Outside of Christmas, summer is ideal for spending time with the family, including the extended clan. It’s also a time when relations between parents and grandparents tend to fray, HS reports in another pre-Midsummer piece. The daily riffs off research published by Turku University and the Family Federation of Finland indicating that a majority of parents squabble with their own parents or their in-laws.
HS reviewed the open responses provided by parents in the study and found that many parents feel that their children’s grandparents don’t respect their independence. Their grievances focused on matters such as grandparents interfering in family size, children’s names, family sleeping habits, parenting choices, spoiling kids with excessive treats and toys, even a family’s choice of holiday location – and the perennial plaint, grandparents who always know better than parents.
With 15 years as a health centre psychologist under her belt, Maarit Pihlman acknowledged that grandparents sometimes cross boundaries set by their children and sons- and daughters-in-law.
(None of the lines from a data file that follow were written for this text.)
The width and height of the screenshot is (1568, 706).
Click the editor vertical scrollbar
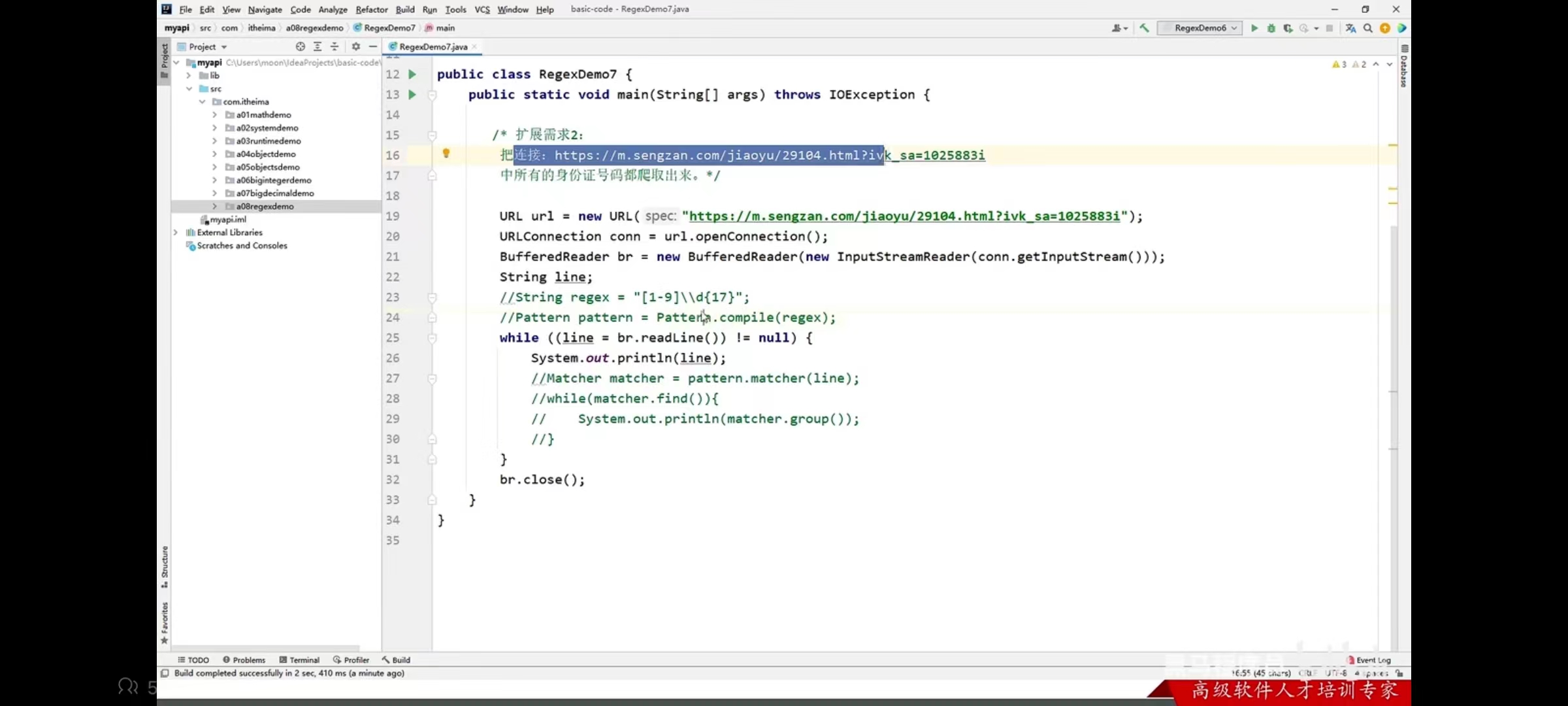click(1393, 392)
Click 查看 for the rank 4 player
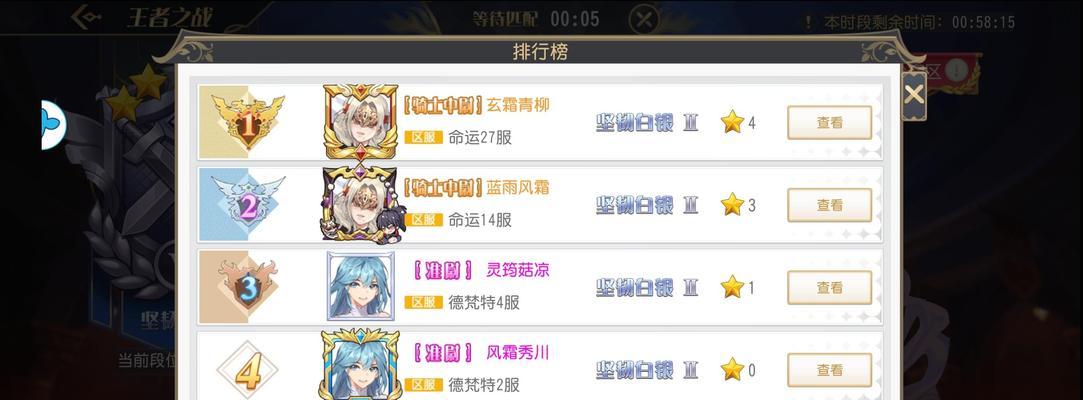The height and width of the screenshot is (400, 1083). (x=830, y=370)
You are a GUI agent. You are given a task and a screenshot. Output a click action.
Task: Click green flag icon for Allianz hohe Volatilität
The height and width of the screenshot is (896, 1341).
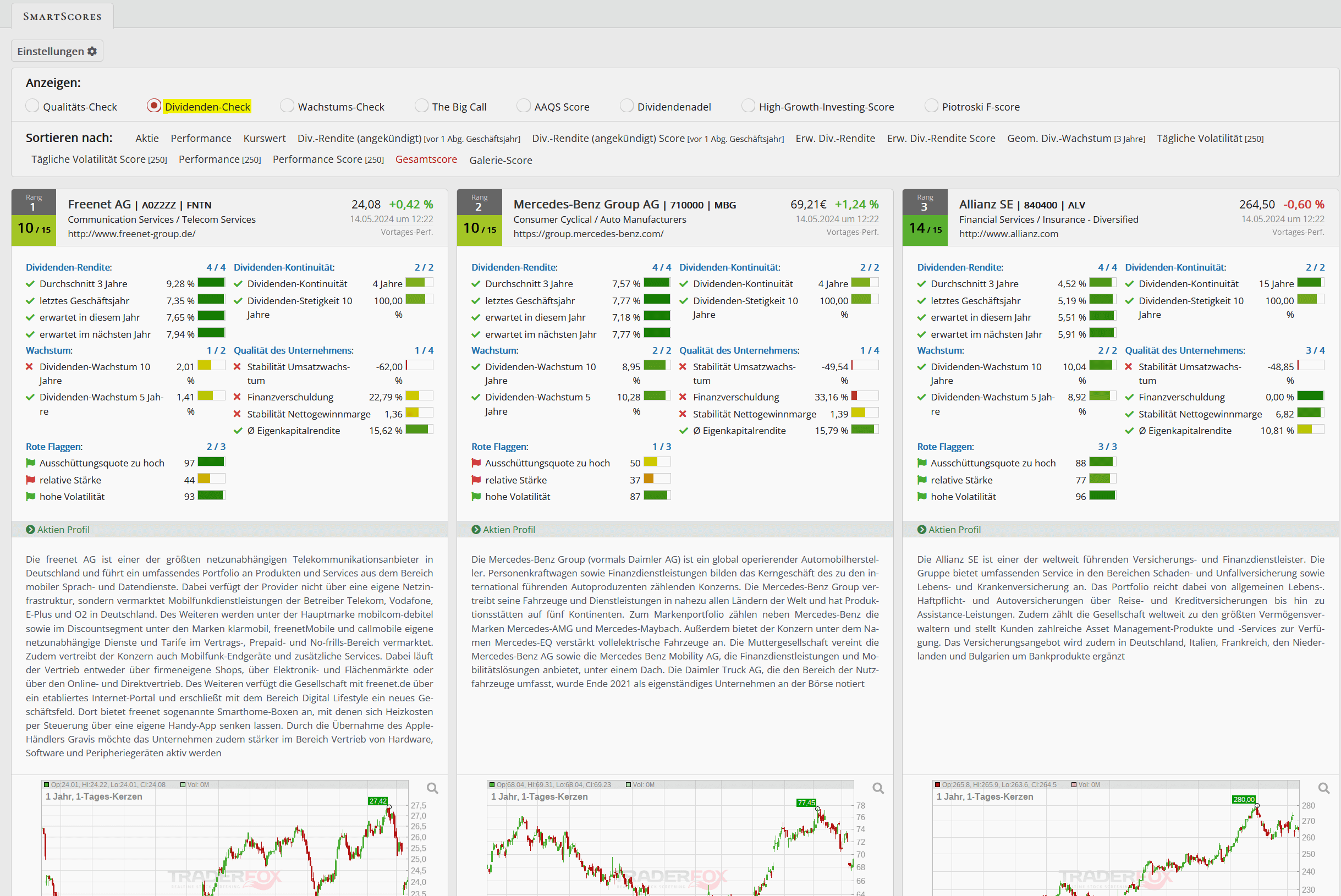coord(922,497)
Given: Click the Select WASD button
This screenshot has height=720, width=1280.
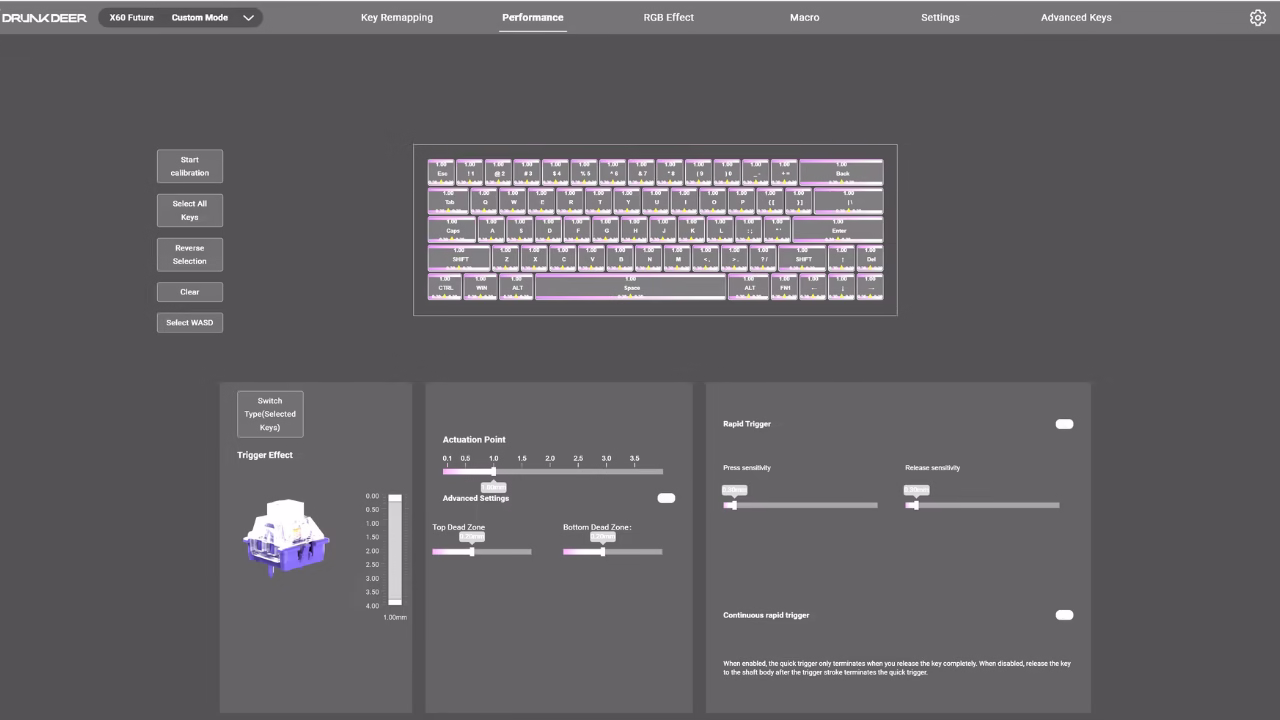Looking at the screenshot, I should (x=190, y=323).
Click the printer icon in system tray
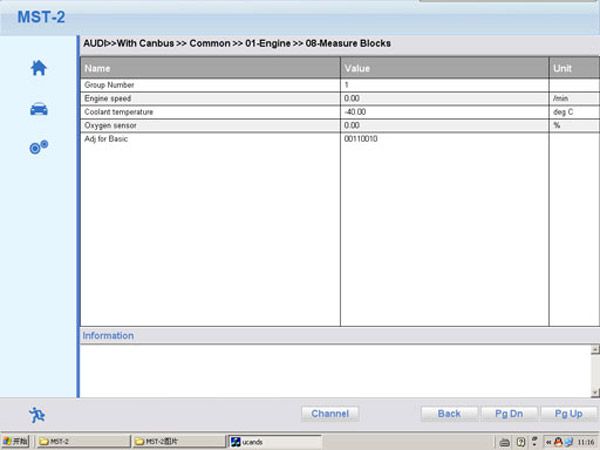600x450 pixels. click(503, 441)
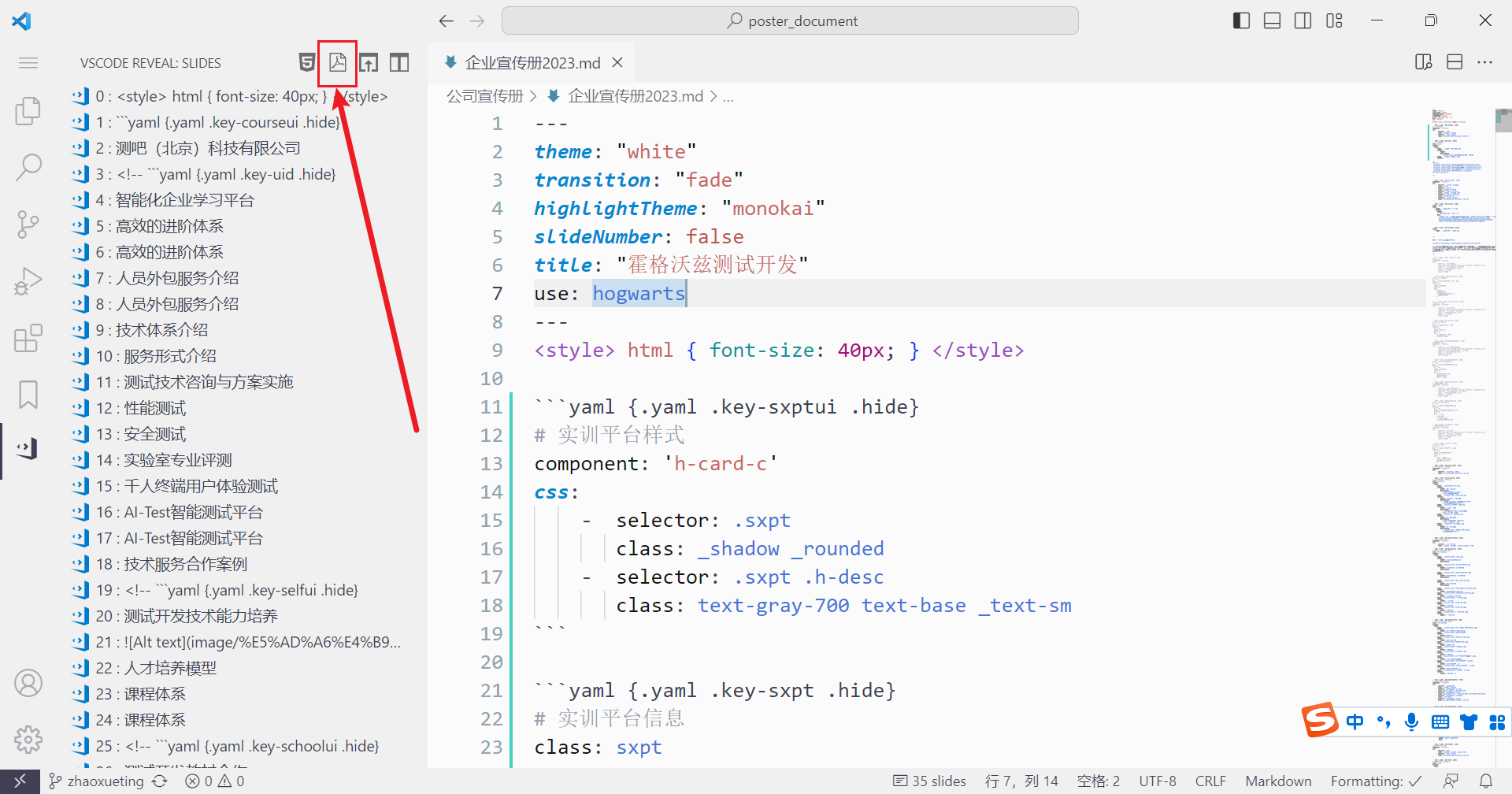Select the 企业宣传册2023.md editor tab

pos(532,62)
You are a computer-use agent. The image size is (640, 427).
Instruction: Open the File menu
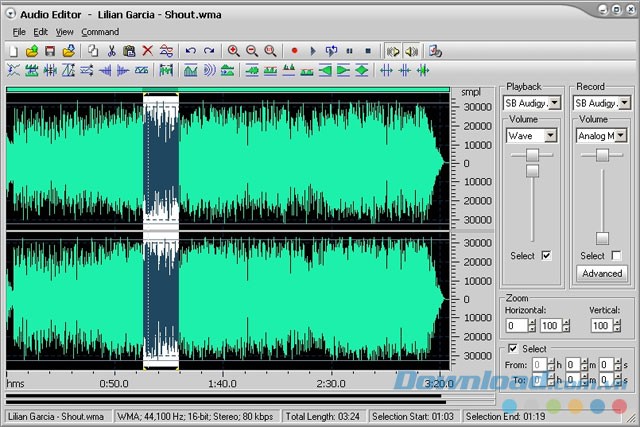[19, 32]
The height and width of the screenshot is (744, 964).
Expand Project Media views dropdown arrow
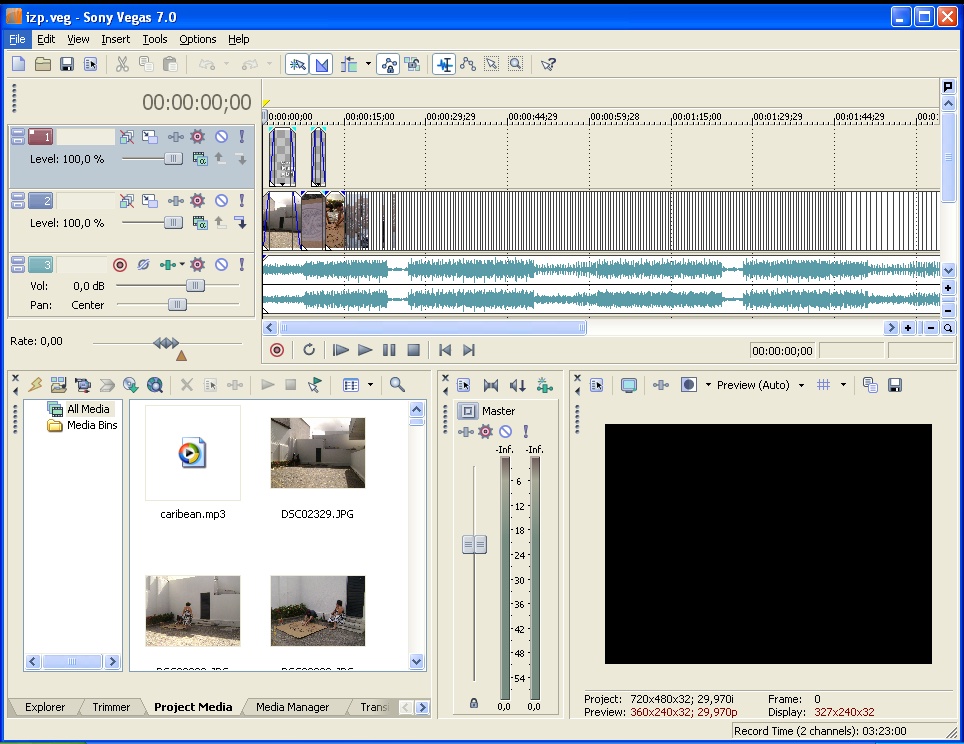pos(370,385)
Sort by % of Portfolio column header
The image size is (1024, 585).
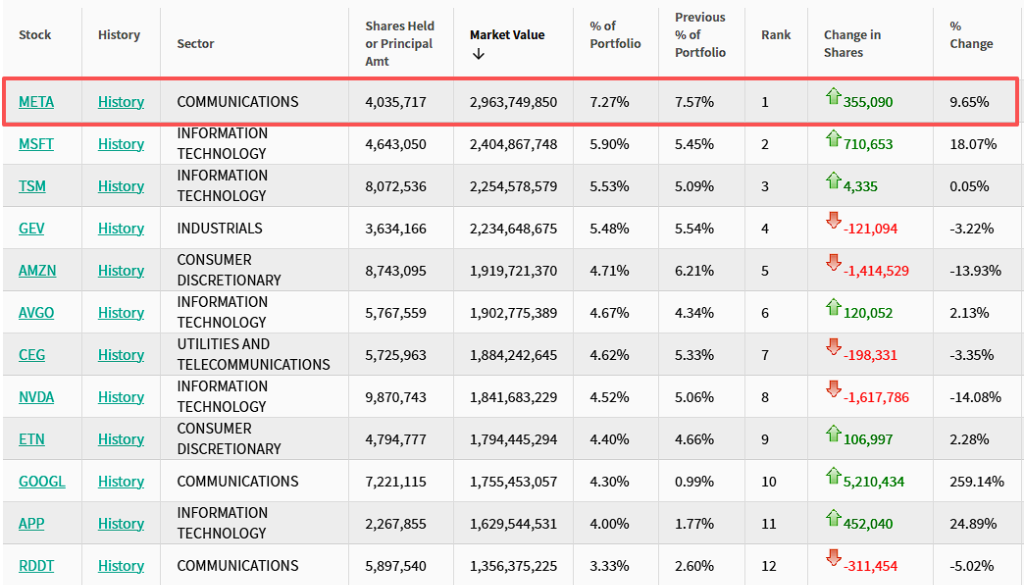tap(603, 35)
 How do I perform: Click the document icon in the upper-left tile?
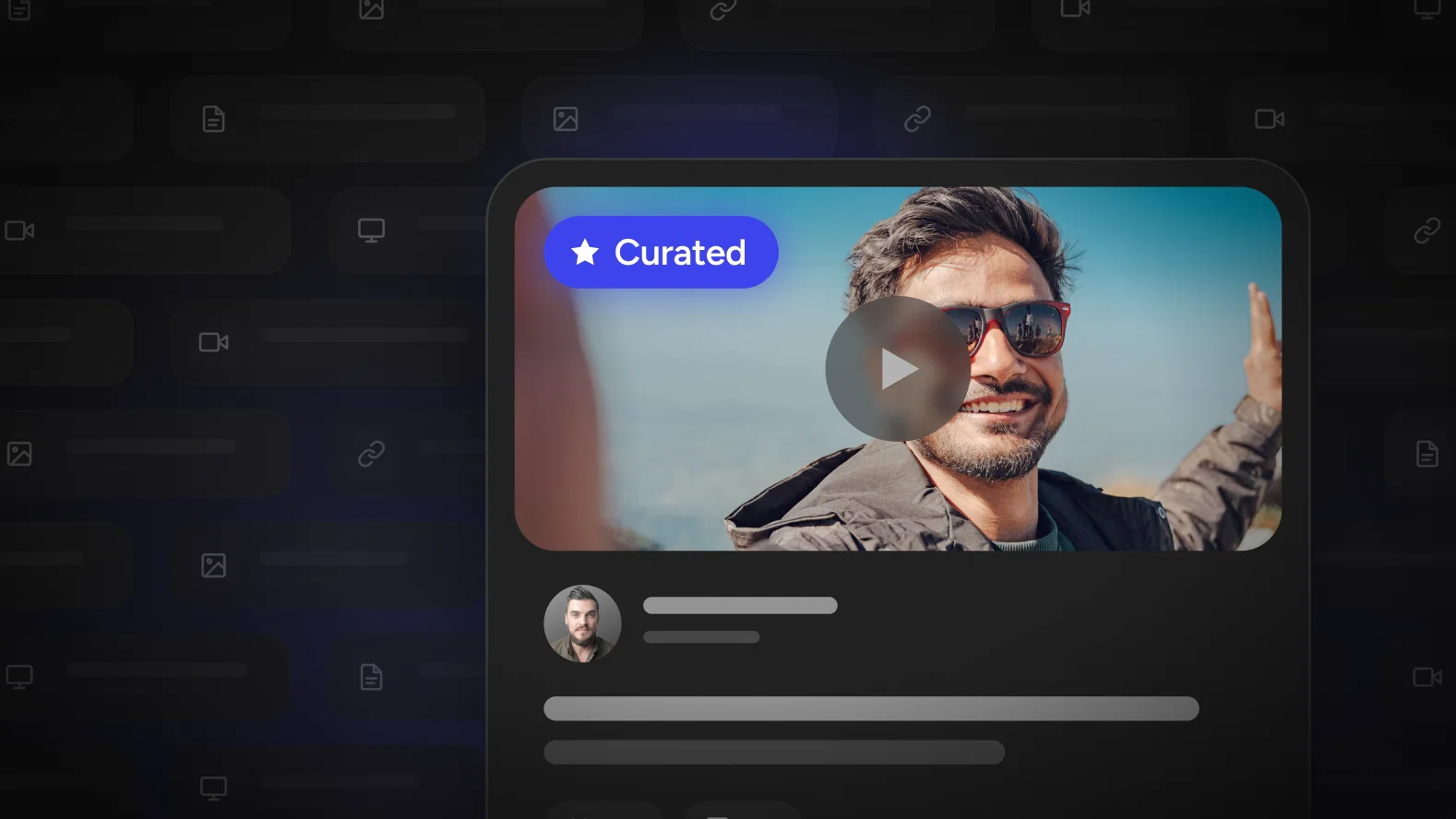(213, 119)
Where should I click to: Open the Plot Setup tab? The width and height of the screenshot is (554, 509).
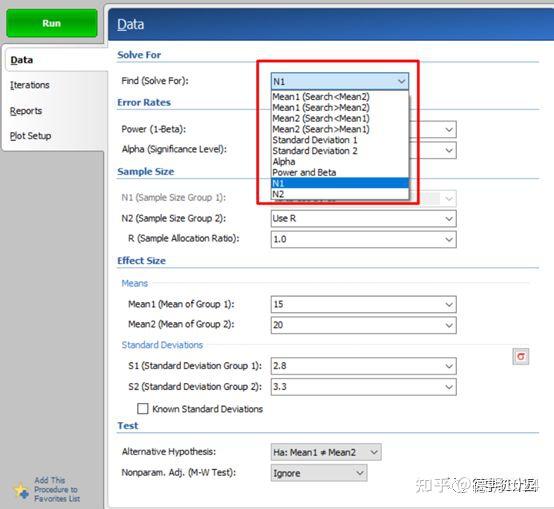[x=30, y=136]
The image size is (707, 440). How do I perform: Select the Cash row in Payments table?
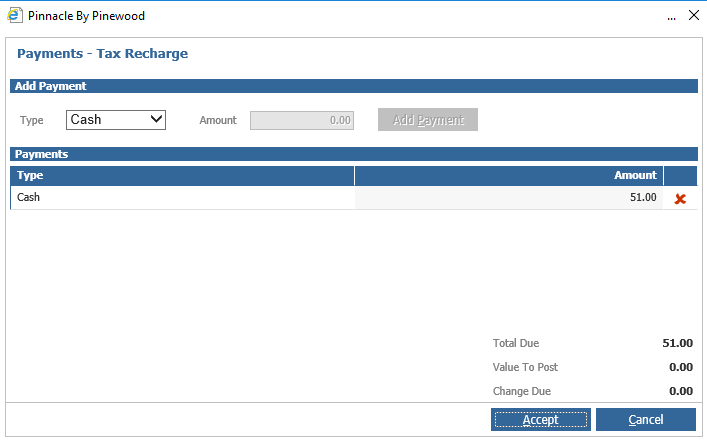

She stressed that seniors should always remember good manners and respect for their children’s families.
"Grandparents usually mean well but it is incredibly intrusive to someone else’s privacy to begin cleaning their house without permission, for example," she pointed out.
She counselled moms and dads to agree on a joint strategy in advance to deal with overly well-intentioned grandparents. Above all, feedback should always be provided calmly, she advised.